“And they were quite right, too! And ... do they know that I’m going to top the bill at the Astrarium?” she asked.

“No, they think you’re in Spain or somewhere.”

“Somewhere!” said Lily to herself, with a thrill at her heart. “I’ll show them!”

She choked with joy at the idea of the startled look on the faces of Pa and Ma when they saw her on the aerobike. An exuberant gladness filled her heart. And that feverish work, those laborers everywhere, the opening in the roof, the terrace up above, those posters all over Paris and there, behind the iron door, in the dark, the bird! It was all for her: a theater for herself! And she felt a need to leap, to laugh, to spread gaiety all around her; and she rushed about madly with the Bambinis, romped with them behind the pillars, rolled with them on the floor of her dressing-room, became once again the Lily who had played truant all around the world, inventing practical jokes in India and climbing apple-trees in Honolulu. She crossed the combs and tooth-brushes on the Roofer girls’ tables, rushed into their room when they were undressed, drove the trembling herd of them distracted, talked of the thousand dangers that awaited them if they didn’t mend their ways, made them fly to their lucky charms to ward off ill-luck, when she offered them a yellow flower, with great pomp, or some broken glass in a jewel-box.

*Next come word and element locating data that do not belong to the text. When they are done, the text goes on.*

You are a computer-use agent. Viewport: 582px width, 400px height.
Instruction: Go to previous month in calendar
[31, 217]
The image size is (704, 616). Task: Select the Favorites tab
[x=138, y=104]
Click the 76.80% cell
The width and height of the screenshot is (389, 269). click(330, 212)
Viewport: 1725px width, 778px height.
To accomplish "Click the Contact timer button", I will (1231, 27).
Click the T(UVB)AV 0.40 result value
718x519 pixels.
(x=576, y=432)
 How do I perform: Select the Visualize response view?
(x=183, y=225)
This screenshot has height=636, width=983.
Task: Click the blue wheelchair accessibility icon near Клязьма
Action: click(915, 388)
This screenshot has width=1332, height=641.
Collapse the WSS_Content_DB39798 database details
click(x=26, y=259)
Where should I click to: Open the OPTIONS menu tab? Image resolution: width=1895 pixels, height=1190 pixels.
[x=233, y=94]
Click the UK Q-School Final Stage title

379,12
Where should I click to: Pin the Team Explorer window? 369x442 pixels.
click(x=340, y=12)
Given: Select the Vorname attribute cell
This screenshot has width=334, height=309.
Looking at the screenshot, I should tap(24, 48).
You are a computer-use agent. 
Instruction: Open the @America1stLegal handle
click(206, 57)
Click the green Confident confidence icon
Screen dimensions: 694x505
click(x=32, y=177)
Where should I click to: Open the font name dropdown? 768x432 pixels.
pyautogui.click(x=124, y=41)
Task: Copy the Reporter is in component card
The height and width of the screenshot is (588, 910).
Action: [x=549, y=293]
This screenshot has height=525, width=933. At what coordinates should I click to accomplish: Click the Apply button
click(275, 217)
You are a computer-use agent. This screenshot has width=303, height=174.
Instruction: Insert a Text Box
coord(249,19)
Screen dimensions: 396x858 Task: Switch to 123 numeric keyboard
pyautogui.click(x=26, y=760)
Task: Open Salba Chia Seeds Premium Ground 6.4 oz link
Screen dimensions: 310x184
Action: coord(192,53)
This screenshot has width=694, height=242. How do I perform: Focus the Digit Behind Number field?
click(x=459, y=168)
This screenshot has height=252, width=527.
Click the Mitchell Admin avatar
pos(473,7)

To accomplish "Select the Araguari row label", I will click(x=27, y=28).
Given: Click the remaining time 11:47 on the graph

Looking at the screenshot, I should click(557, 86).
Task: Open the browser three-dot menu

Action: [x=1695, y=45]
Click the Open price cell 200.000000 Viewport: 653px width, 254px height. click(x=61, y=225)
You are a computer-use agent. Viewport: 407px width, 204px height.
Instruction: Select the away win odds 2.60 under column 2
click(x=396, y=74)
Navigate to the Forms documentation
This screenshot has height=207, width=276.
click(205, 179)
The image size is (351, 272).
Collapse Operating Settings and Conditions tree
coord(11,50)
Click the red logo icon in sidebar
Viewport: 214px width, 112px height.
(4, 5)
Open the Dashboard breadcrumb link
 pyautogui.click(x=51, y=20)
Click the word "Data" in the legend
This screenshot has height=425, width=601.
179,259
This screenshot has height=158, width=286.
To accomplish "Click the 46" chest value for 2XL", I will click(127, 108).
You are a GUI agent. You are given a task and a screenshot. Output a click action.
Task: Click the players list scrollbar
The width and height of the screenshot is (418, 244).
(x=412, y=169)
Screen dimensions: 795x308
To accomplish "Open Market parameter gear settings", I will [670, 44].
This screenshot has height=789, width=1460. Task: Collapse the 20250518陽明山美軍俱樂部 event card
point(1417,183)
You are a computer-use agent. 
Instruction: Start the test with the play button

Then she talked to the Three Graces, those big girls who always astonished her with their cloistered existence—Nunkie before everything—and who amused themselves by measuring one another round the biceps, round the chest, or else, with their elbows on the table, played at who should first bend back the other’s wrist. Lily sat down for a moment with them, then stopped, breathless with larking and talking, and went back to her dressing-room:

“I shall have months to spend in here!” she thought.

LILY’S GOLLYWOG

And, assisted by Glass-Eye, she pinned up bits of stuff, tied a silk bow to the back of the chair, put up nails for her costumes, laid out on her table long rows of post-cards, photographs of friends, all dispersed to the four quarters of the globe, some dead, others done for, all the poor witnesses of her life. Then she took her black gollywog from her trunk and kissed it passionately—“Darling! Darling! Darling!”—before hanging it up on the wall. And along the dressing-room passage and through the window came the sound of voices ... snatches of homesick tunes: From Rangoon to Mandalay or Way down upon the Suwanee River ... and “Hullo, Lily! Hullo, old boy!”... The female-impersonator walked into her room as though it were his own, sat down on the basket trunk, plunging his green eyes into hers.

And sometimes Jimmy passed, always at a run: something had gone wrong somewhere, the heating apparatus, the electric light....

“Hullo, Lily!” And he stopped for a moment, frowned at the sight of the impersonator. “Always busy?” he asked, seeing Lily, bare-armed, washing something in her basin.